FREDERICTON — Former cabinet minister Peter MacKay says he's keeping his eyes on the issues, but he still has plenty of time to consider whether to enter the federal Conservative leadership race.
The leadership convention is now set for May 2017, and MacKay said his priority at the moment is to spend time with his young family.
"There's still a lot of time," he said Thursday. "I'm keeping a close eye on things across the country and it's never far from my mind."
Former justice minister Peter MacKay speaks in the House of Commons. (Photo: The Canadian Press)
He was the final leader of the Progressive Conservative Party of Canada before he and Canadian Alliance leader Stephen Harper agreed to merge the parties in 2003. He went on to serve in several senior portfolios in the Harper government.
MacKay was in New Brunswick Thursday to lend support to a friend, Fredericton MLA Brian Macdonald, who launched his bid for the leadership of the provincial Progressive Conservative Party.
Recent polls have named MacKay as an early frontrunner for the federal leadership, but he said it's not his intention right now.
"It is humbling of course to be considered among many of the great potential leadership candidates amongst the Conservative party. My immediate future is with my family and really pursuing a career in the private sector," he said.

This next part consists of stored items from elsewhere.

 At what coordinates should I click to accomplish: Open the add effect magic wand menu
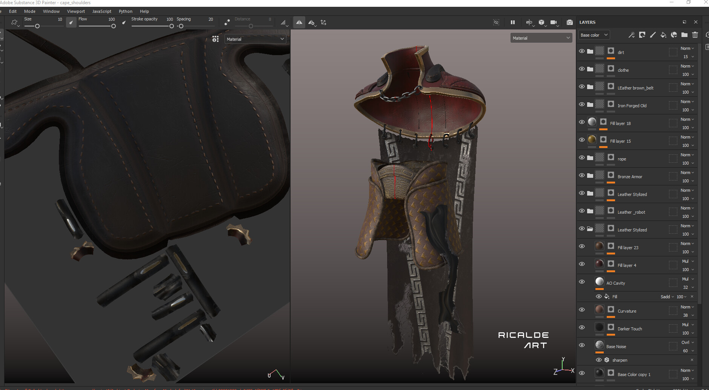pyautogui.click(x=631, y=35)
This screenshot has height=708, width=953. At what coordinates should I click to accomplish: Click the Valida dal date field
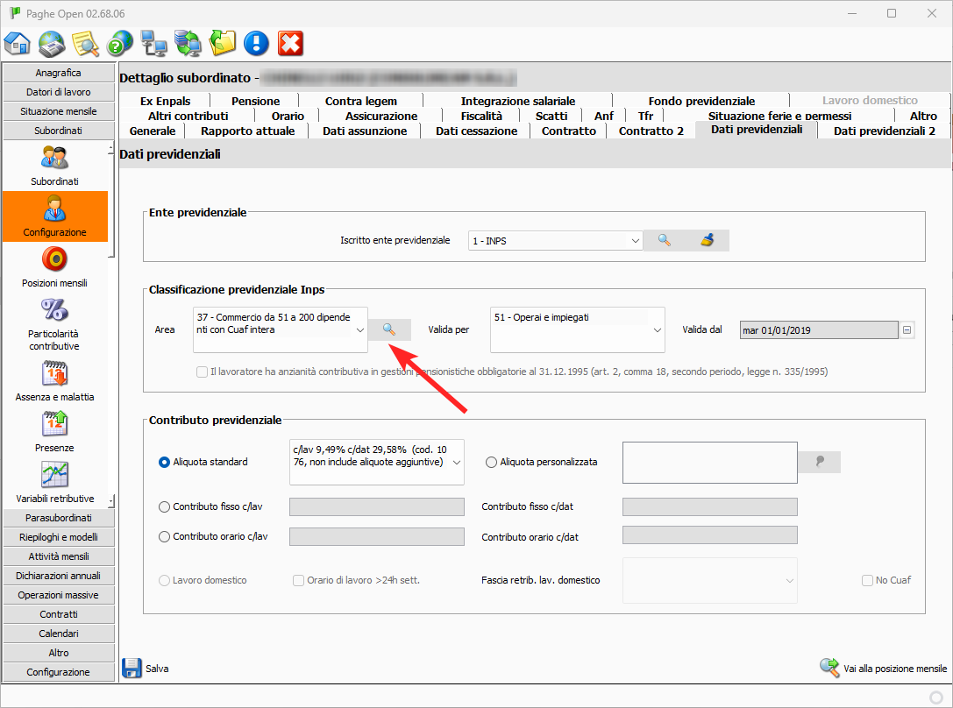(x=819, y=330)
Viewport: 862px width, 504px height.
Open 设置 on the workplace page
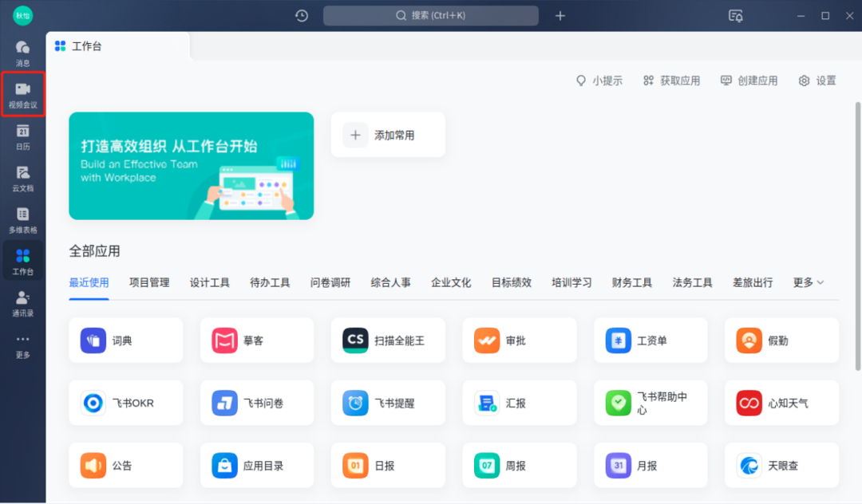(x=817, y=81)
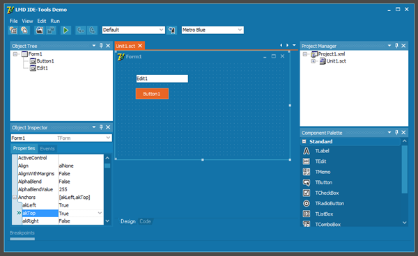Screen dimensions: 418x256
Task: Open the Metro Blue theme dropdown
Action: point(240,30)
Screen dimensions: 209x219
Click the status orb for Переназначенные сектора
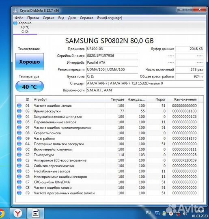pyautogui.click(x=19, y=122)
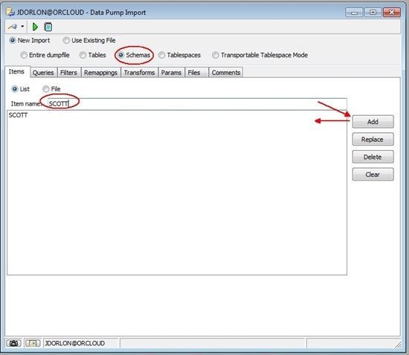This screenshot has width=409, height=355.
Task: Open the Filters tab
Action: pyautogui.click(x=68, y=73)
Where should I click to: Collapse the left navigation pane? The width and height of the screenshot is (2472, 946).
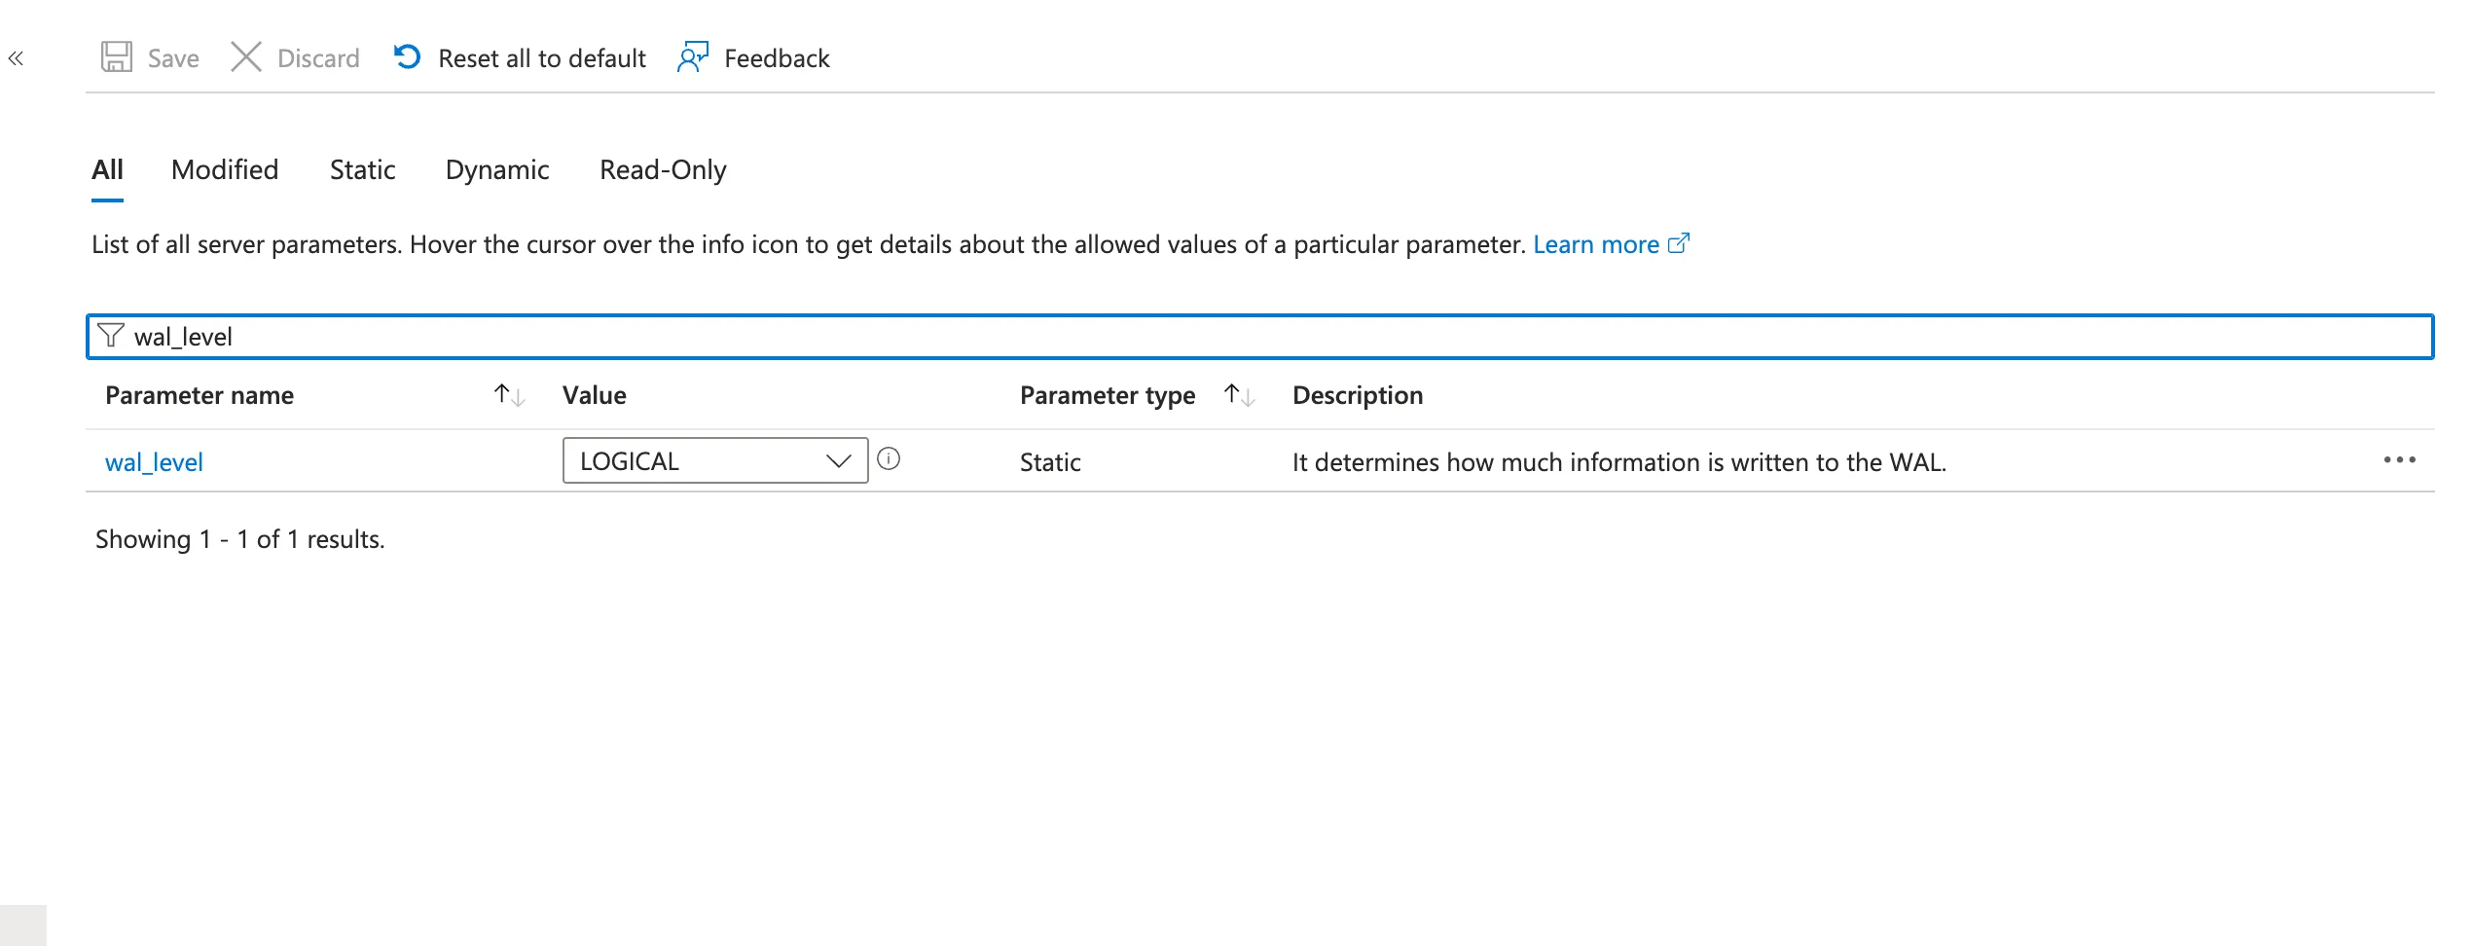pyautogui.click(x=16, y=58)
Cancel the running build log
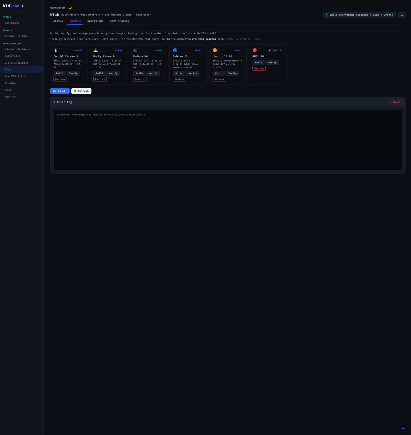Viewport: 411px width, 435px height. (396, 102)
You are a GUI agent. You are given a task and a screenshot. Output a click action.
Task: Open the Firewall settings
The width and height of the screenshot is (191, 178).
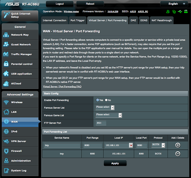[20, 151]
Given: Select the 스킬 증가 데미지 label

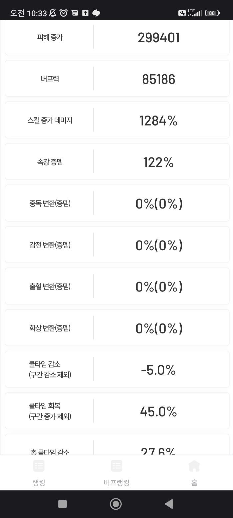Looking at the screenshot, I should pyautogui.click(x=50, y=121).
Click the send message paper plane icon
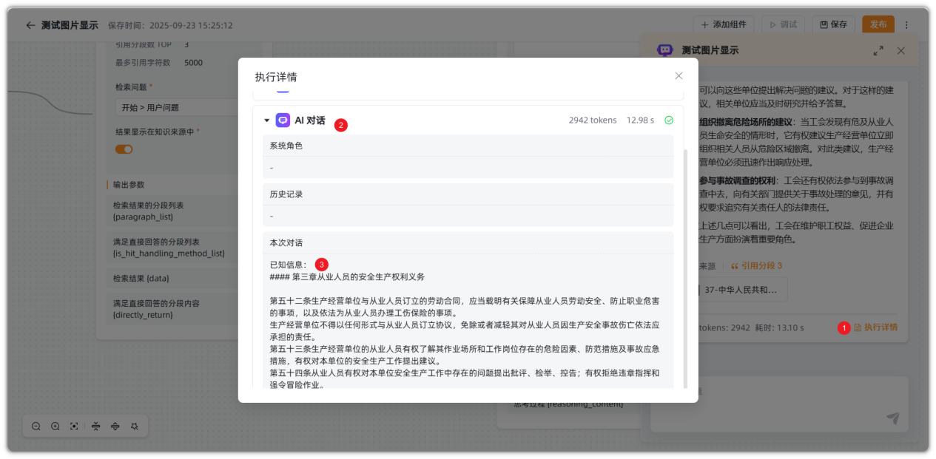Image resolution: width=936 pixels, height=459 pixels. (893, 418)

MacKay said a decision on becoming a leadership candidate is more about timing than other factors.
"It is humbling of course to be considered among many of the great potential leadership candidates."
"Having been through a leadership contest in the past that was nine months, I know that 16 months from this date is a very long time to be involved in any kind of contest, so it is not something I have been factoring into my future at this point," MacKay said.
Geoff Martin, a political science professor at Mount Allison University in Sackville, N.B., said he expects MacKay will enter the race and is using this "quiet time" to line up supporters.
MacKay did not run in last October's federal election that saw the Liberals win a majority government and capture all 32 seats in Atlantic Canada, including MacKay's former Nova Scotia riding of Central Nova.
Martin said he believes that people like MacKay and former Foreign Affairs minister John Baird got out early because they saw the imminent defeat.
Will he be busy during so-called 'quiet time'?
"One of the strategies is that you get out and refresh yourself and you're not part of the team that wears the defeat," Martin said.
"Now Peter MacKay can come back along with others and try to rebrand themselves and rebrand the party," he said.
Despite the Conservatives' defeat, MacKay said Thursday that he thinks the party has a positive future.
"We came through the last election with 32 per cent, a hundred seats in the House of Commons. I can remember very lean times when it was Elsie Wayne and Jean Charest, so we have lots of history to draw upon, but most importantly in this rebuilding process it is reaching out and engaging Canadians on the issues that matter to them."
Businessman Kevin O'Leary, a former star of CBC-TV's Dragon's Den, has also been identified in recent polls as a potential frontrunner for the leadership. MacKay said it's positive whenever anyone can generate public discussion of the party.
"I think, as others including (interim leader) Rona Ambrose have said, having a broad, open, inclusive contest is always good to reinvigorate a party. We not only need a big tent, we need a big stadium, a national draw and I think you'll see that happen over time."